### The task:
Your reply should consist only of the lines from the one holding "This screenshot has height=548, width=1149." to the last line of the data below, written out exactly and without pictures.

### Data extract:
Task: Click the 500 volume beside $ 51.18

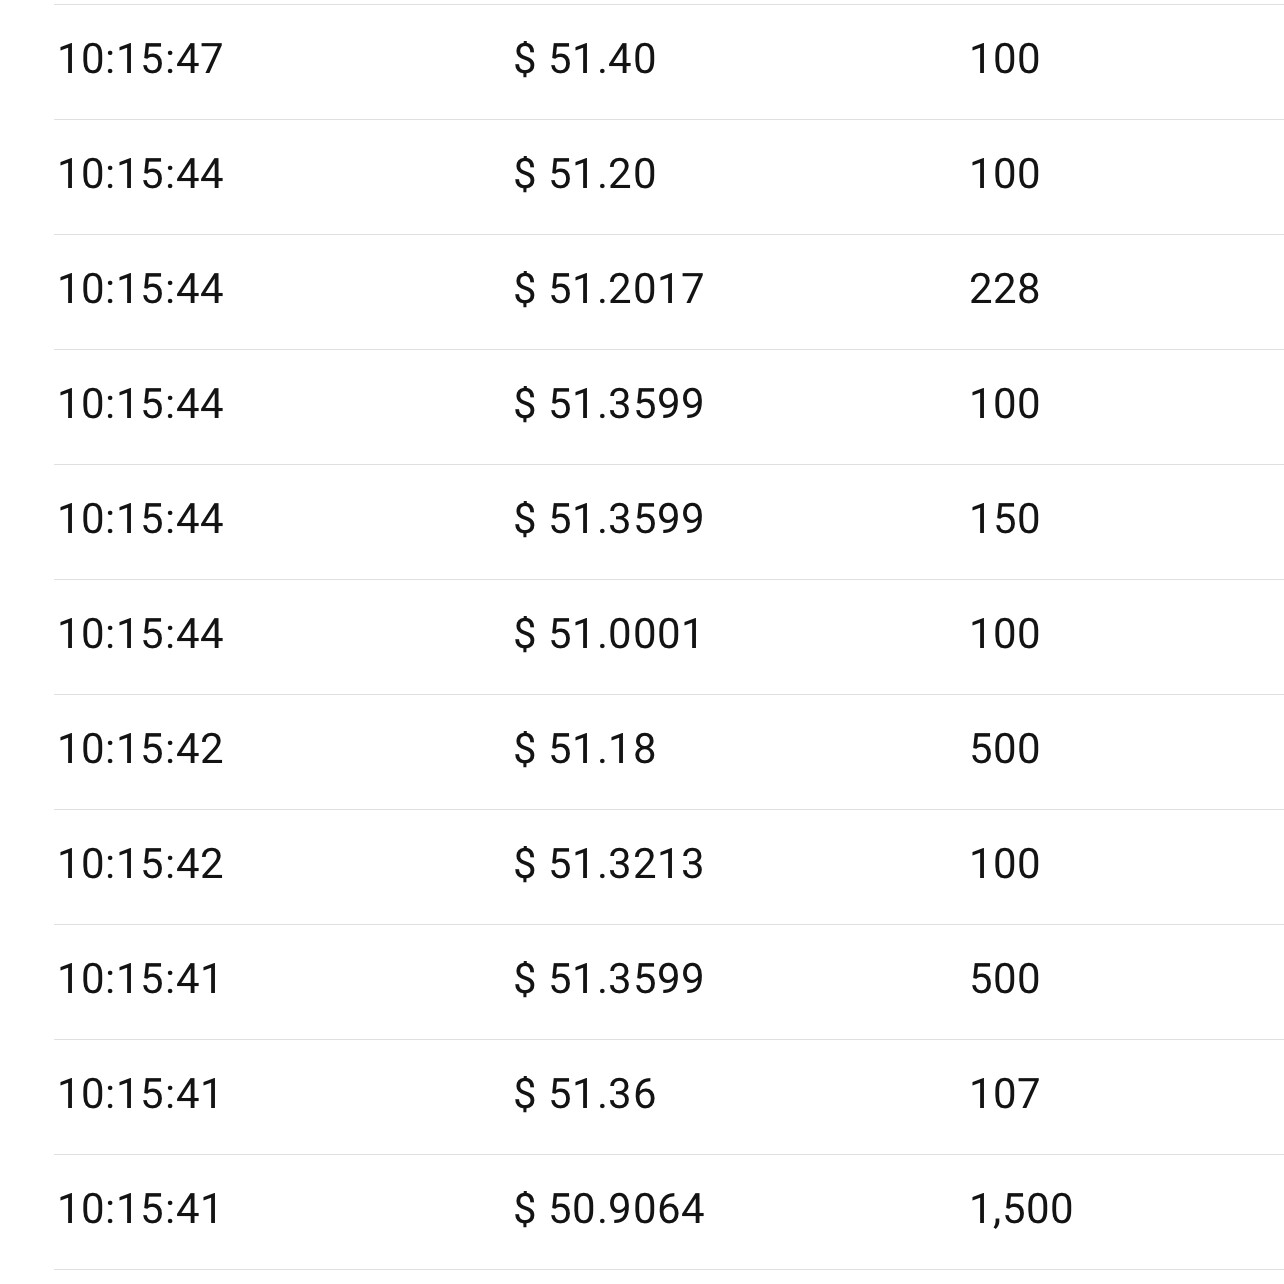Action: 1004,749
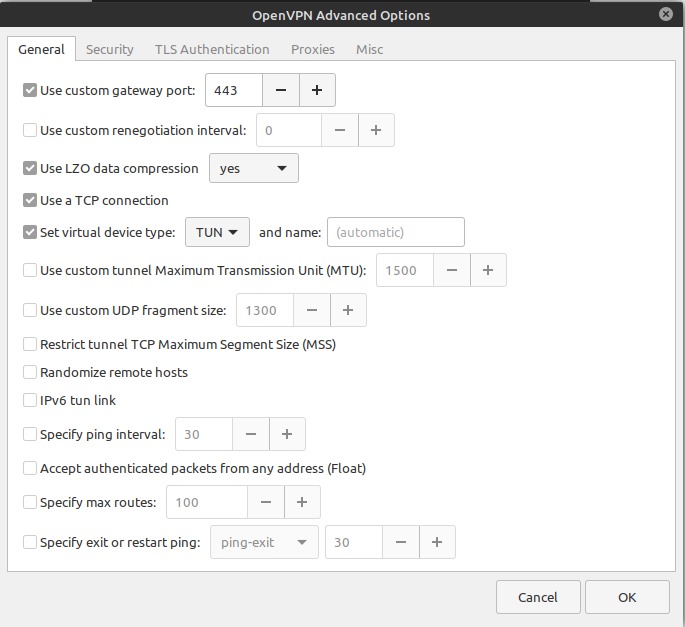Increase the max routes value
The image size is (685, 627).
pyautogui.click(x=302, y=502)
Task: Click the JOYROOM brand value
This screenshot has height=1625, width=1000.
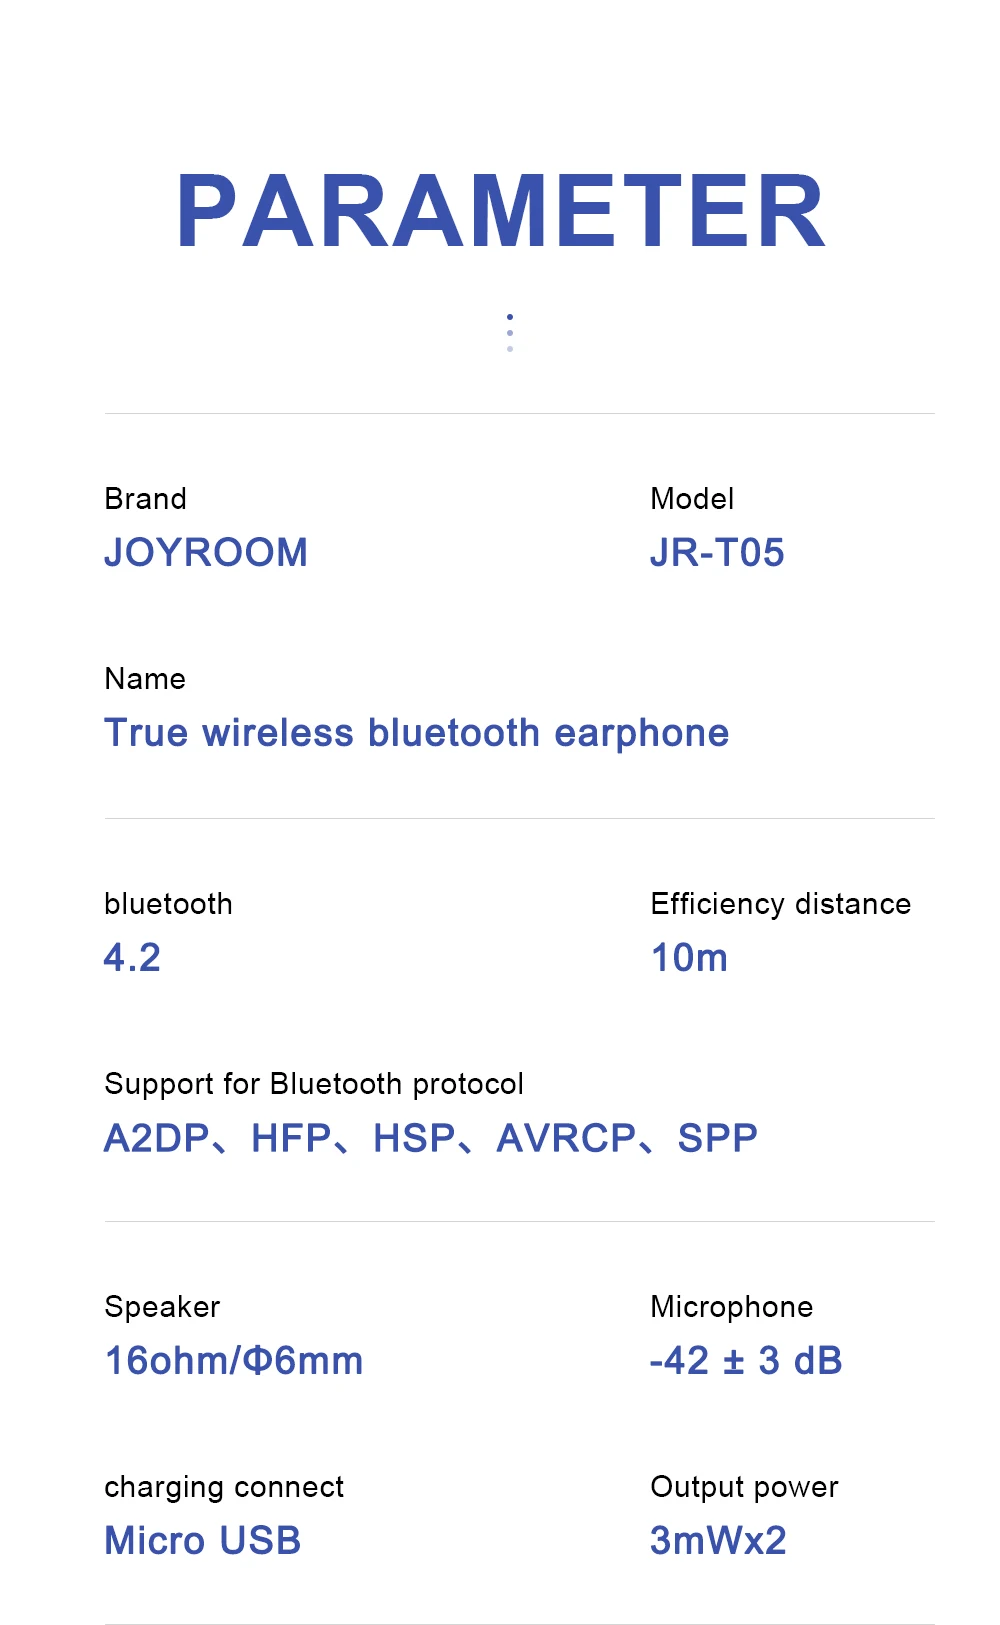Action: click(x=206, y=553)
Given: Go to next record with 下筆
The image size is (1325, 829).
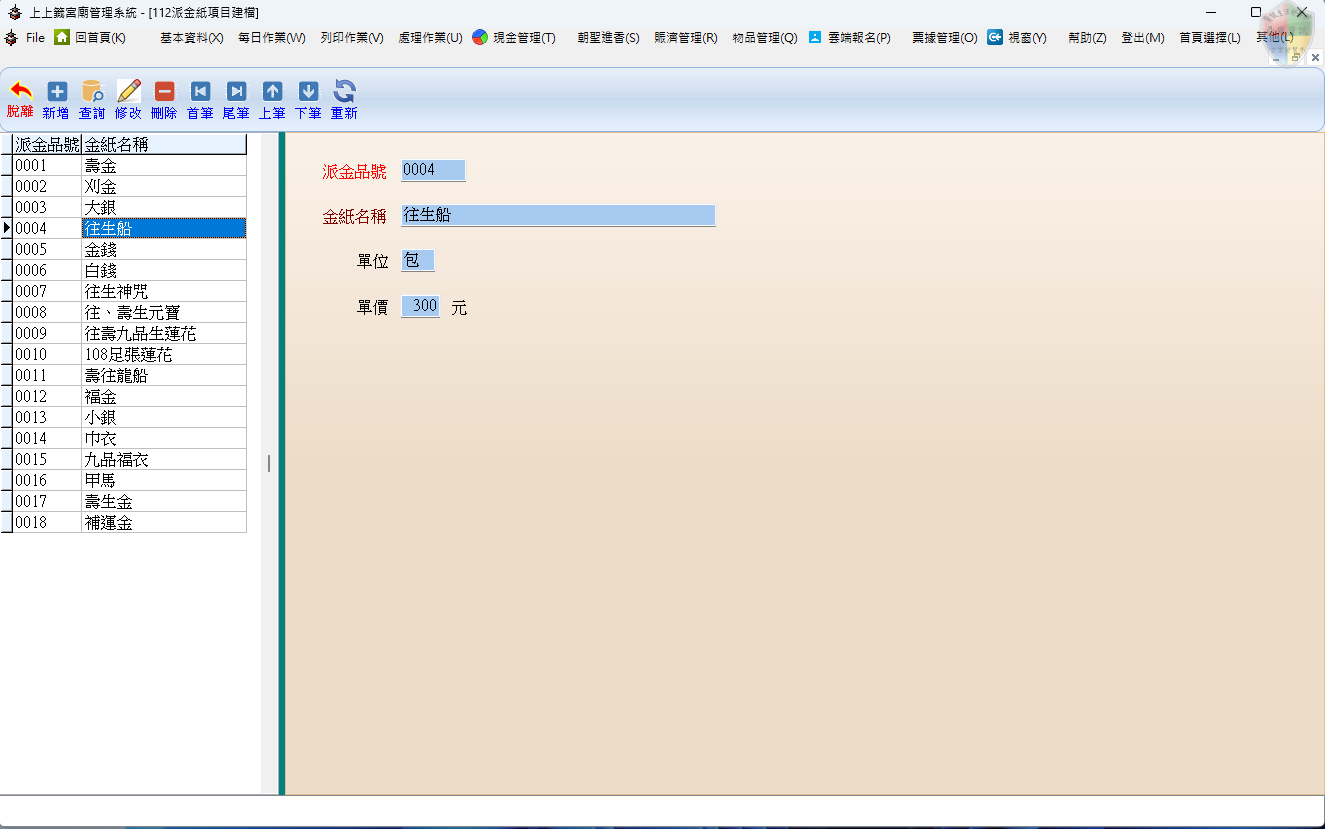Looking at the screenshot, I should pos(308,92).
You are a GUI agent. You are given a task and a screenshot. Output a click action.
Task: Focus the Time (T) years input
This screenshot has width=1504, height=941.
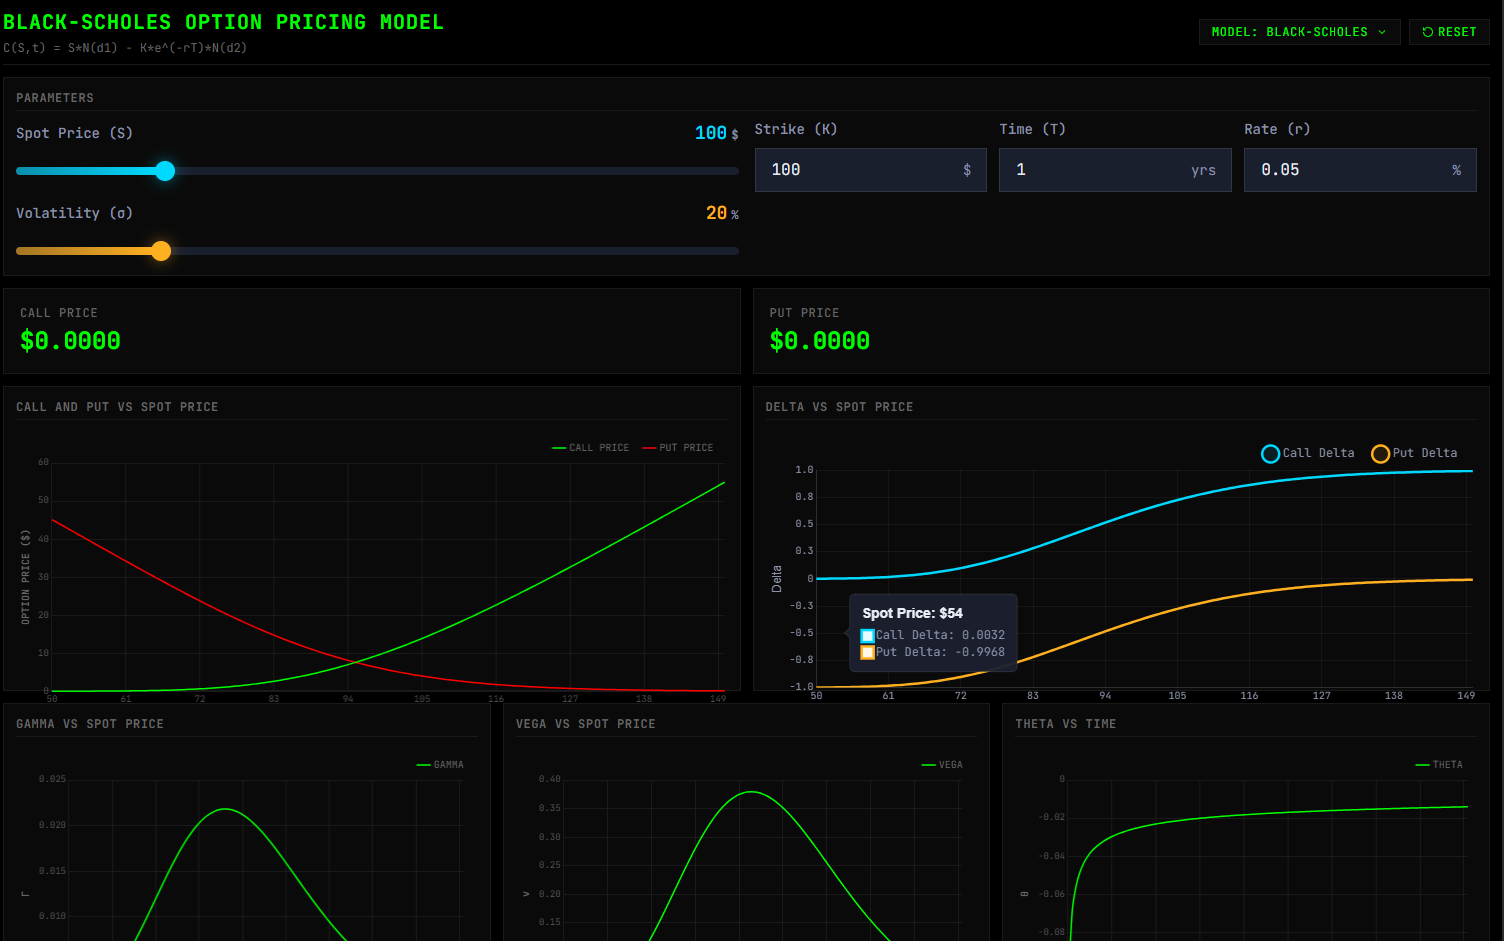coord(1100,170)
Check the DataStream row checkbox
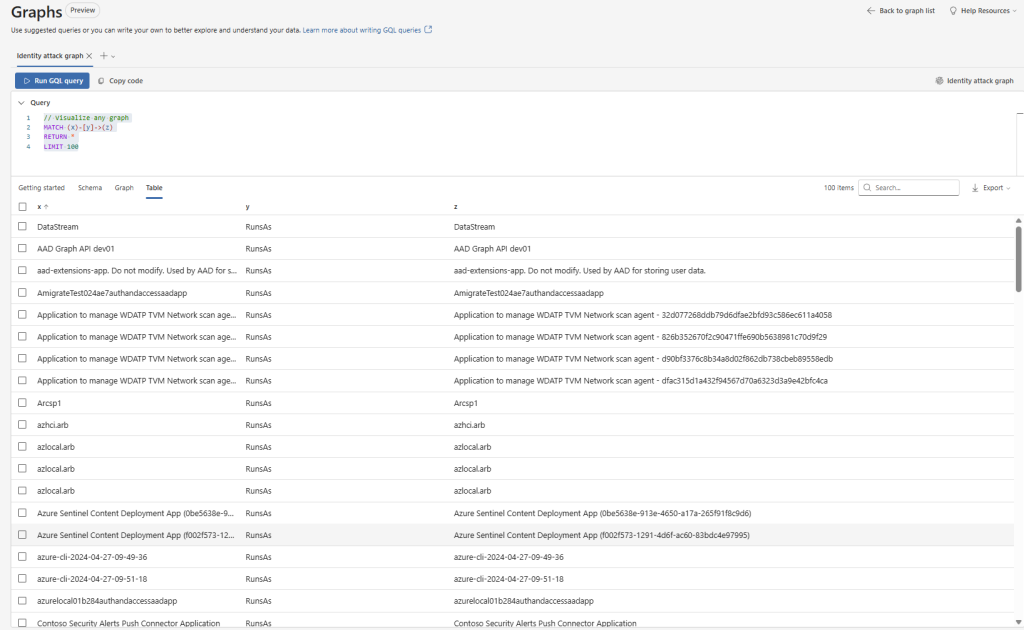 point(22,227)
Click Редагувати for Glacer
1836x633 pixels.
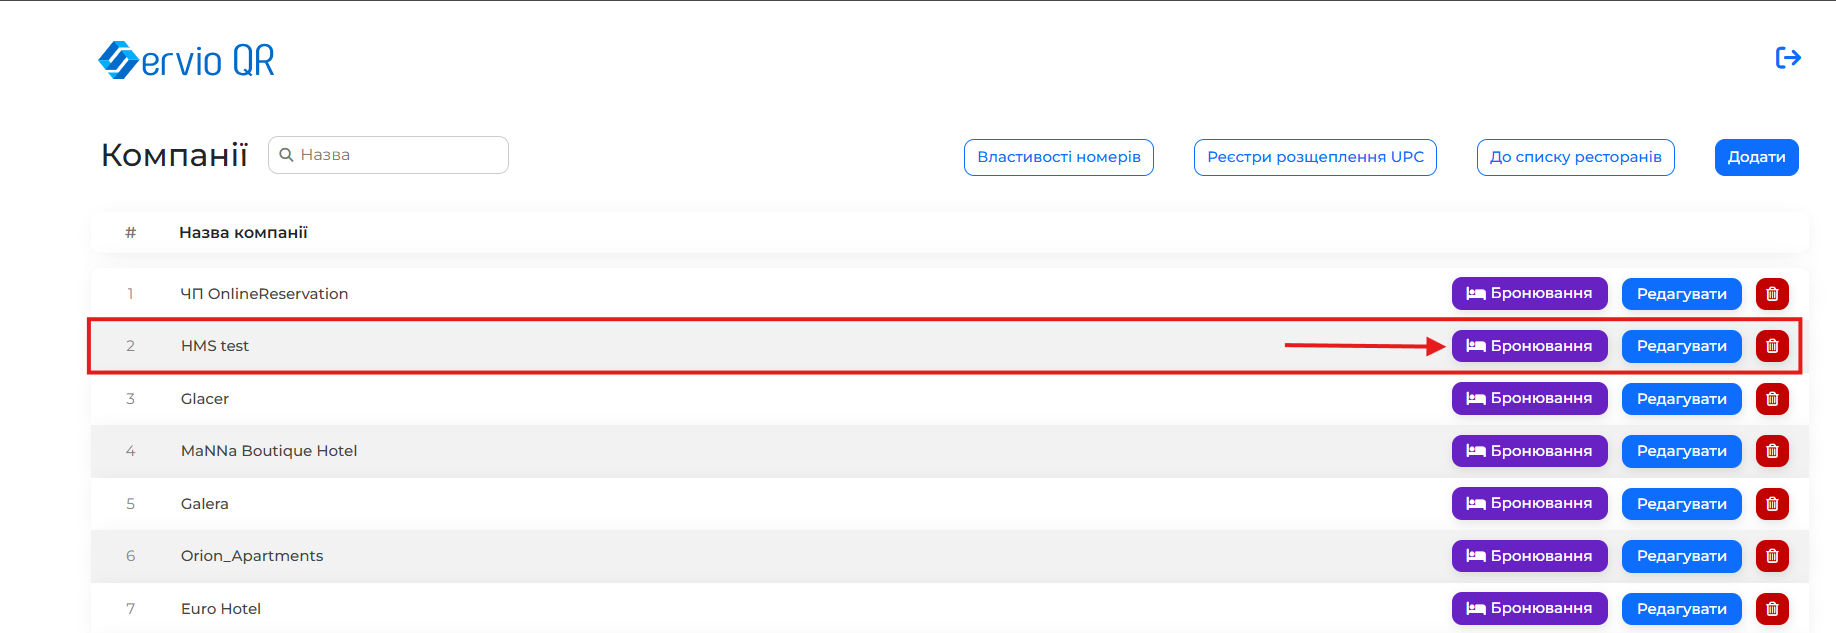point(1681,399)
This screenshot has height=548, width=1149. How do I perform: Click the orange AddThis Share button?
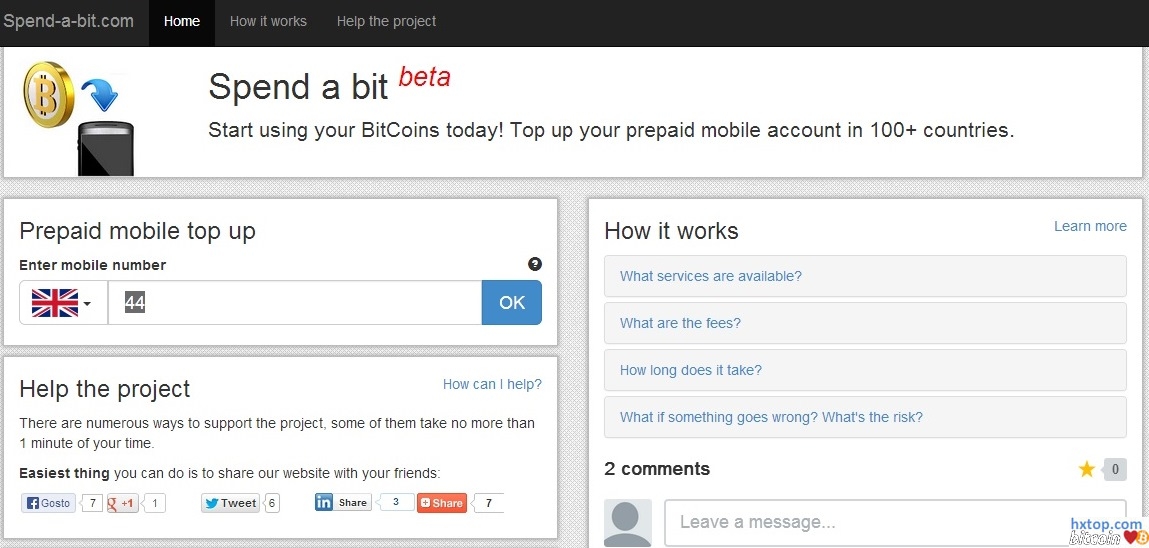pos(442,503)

### Response to this task:
This screenshot has height=548, width=1149. How do I perform: Click the orange AddThis Share button?
pos(442,503)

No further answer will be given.